Book Cover

Andrew White, Editor
340 pp. London: Routledge

Reviewed by Christopher Innes* (Canada)

This book is rather over-long, comprising 340 pages of text, not counting the index, and 23 different articles. It has a significant number of eminent scholars contributing to it, as well as a couple of American actors. These include W.B Worthen, David Krasner, Maria Ignatieva and Rhonda Blair, while the actors, whose essays tend to be just around three pages long, are mainly talking about their own experience. At the same time, while Anatoly Smeliansky is certainly an important scholar, his contribution here is simply a translated reprint of his introduction to a recent Russian edition of Stanislavsky’s correspondence.

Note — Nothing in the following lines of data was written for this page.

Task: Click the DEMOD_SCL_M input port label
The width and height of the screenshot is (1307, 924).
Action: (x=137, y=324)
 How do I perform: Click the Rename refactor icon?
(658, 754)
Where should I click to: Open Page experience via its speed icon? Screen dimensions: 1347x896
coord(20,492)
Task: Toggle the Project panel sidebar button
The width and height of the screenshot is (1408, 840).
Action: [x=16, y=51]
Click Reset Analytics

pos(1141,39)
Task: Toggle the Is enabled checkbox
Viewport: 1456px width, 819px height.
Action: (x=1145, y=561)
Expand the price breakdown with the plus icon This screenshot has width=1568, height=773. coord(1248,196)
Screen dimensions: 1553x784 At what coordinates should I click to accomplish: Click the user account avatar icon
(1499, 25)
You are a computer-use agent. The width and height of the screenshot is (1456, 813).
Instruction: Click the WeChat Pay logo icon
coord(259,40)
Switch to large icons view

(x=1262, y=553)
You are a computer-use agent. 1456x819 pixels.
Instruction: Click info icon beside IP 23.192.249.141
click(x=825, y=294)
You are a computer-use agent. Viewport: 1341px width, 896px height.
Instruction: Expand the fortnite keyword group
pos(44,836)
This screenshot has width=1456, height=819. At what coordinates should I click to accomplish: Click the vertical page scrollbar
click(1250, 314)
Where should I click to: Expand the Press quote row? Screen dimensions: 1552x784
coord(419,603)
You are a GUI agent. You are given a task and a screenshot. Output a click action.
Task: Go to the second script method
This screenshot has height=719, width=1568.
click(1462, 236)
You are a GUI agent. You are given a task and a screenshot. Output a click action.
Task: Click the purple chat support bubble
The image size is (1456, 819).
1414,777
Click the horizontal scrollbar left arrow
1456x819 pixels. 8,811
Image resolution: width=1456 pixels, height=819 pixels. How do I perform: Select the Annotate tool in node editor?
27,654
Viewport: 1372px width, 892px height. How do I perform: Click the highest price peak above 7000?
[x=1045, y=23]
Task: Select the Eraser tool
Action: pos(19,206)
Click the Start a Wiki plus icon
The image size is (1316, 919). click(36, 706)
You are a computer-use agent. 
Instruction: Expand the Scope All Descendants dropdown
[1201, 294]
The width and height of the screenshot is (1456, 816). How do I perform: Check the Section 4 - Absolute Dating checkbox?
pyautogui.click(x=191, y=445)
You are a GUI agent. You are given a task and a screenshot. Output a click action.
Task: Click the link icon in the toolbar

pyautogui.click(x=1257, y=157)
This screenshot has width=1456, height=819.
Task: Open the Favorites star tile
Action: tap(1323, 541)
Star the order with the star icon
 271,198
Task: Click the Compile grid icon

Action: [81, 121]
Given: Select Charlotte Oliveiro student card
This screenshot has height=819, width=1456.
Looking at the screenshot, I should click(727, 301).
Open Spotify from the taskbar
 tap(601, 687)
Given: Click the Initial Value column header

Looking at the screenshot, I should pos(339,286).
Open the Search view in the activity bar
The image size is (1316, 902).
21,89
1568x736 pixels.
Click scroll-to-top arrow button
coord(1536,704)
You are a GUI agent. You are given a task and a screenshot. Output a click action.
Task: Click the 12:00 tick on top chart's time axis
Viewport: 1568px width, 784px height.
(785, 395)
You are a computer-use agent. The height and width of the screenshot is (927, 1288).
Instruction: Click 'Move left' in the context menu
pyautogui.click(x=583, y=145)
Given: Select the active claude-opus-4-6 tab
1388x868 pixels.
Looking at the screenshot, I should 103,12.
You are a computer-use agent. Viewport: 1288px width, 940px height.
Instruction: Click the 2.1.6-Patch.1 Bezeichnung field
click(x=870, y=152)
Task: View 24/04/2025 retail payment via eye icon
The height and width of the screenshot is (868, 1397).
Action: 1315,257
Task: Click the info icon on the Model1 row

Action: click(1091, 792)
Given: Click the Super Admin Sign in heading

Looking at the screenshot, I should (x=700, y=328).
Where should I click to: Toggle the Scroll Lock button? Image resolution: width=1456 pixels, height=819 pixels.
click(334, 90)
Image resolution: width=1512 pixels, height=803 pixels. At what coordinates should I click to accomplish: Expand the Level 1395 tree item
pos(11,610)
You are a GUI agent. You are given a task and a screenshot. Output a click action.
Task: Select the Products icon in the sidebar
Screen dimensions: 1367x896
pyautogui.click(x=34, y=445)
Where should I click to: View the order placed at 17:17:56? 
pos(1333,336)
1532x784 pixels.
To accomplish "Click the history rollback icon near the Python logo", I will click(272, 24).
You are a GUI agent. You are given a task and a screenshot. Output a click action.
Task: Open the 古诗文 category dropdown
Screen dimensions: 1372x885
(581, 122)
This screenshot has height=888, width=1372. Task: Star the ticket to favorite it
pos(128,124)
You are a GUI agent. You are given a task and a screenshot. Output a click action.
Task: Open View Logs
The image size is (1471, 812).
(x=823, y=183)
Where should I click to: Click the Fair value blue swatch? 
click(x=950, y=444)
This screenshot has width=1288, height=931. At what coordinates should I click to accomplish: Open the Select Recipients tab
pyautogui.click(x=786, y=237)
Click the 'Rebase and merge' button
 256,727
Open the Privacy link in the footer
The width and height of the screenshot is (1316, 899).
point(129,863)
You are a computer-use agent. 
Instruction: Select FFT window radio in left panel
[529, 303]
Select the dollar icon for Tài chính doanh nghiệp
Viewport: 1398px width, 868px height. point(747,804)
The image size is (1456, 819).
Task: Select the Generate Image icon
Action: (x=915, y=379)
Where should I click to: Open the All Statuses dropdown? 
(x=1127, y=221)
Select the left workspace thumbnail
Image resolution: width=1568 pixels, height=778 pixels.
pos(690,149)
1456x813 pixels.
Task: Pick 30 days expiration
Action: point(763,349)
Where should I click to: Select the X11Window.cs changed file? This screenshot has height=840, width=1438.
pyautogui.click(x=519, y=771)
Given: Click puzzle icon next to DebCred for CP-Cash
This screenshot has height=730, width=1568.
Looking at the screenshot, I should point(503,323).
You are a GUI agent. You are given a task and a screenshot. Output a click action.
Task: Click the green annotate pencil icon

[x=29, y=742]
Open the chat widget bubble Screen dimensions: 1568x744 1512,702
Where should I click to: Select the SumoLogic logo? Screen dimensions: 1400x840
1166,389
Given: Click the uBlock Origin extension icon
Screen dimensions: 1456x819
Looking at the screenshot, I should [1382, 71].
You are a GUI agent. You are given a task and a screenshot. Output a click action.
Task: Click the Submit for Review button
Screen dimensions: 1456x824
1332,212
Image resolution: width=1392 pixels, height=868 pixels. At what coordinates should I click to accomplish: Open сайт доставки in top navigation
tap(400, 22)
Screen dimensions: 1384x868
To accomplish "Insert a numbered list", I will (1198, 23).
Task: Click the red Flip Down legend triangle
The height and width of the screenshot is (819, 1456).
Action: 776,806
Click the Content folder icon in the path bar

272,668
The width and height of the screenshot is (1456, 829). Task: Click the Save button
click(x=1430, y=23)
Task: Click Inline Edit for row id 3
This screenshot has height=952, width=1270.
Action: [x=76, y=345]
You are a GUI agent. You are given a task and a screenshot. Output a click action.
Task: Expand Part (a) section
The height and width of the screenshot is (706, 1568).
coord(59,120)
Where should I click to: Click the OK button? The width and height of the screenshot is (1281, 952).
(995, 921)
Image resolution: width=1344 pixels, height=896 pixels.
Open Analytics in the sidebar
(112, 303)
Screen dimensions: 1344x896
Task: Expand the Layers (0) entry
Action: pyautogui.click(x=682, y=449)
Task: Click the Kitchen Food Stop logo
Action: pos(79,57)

Most of these articles/chapters certainly make a significant contribution to the understanding of Stanislavsky’s work and its influence. There is a great deal of new information about Stanislavsky included, as well as various contemporary evaluations of Stanislavsky’s work: all of which makes this a valuable volume for theatre students.

Some of the essays, for instance, Malague’s on “Stanislavsky’s System and Women: A Feminist Reading of New Translations,” are breaking new ground: Malague moves beyond the standard female critique/attack on Stanislavsky to demonstrate ways in which his theories on acting can be reinterpreted. Others, for example, the opening essay by Ignatieva, which discusses family background and childhood, as well as Carnicke and Rosen’s piece on Stanislavsky and Opera, expose an aspect of this great director and actor that is hardly ever mentioned and largely goes unrecognized.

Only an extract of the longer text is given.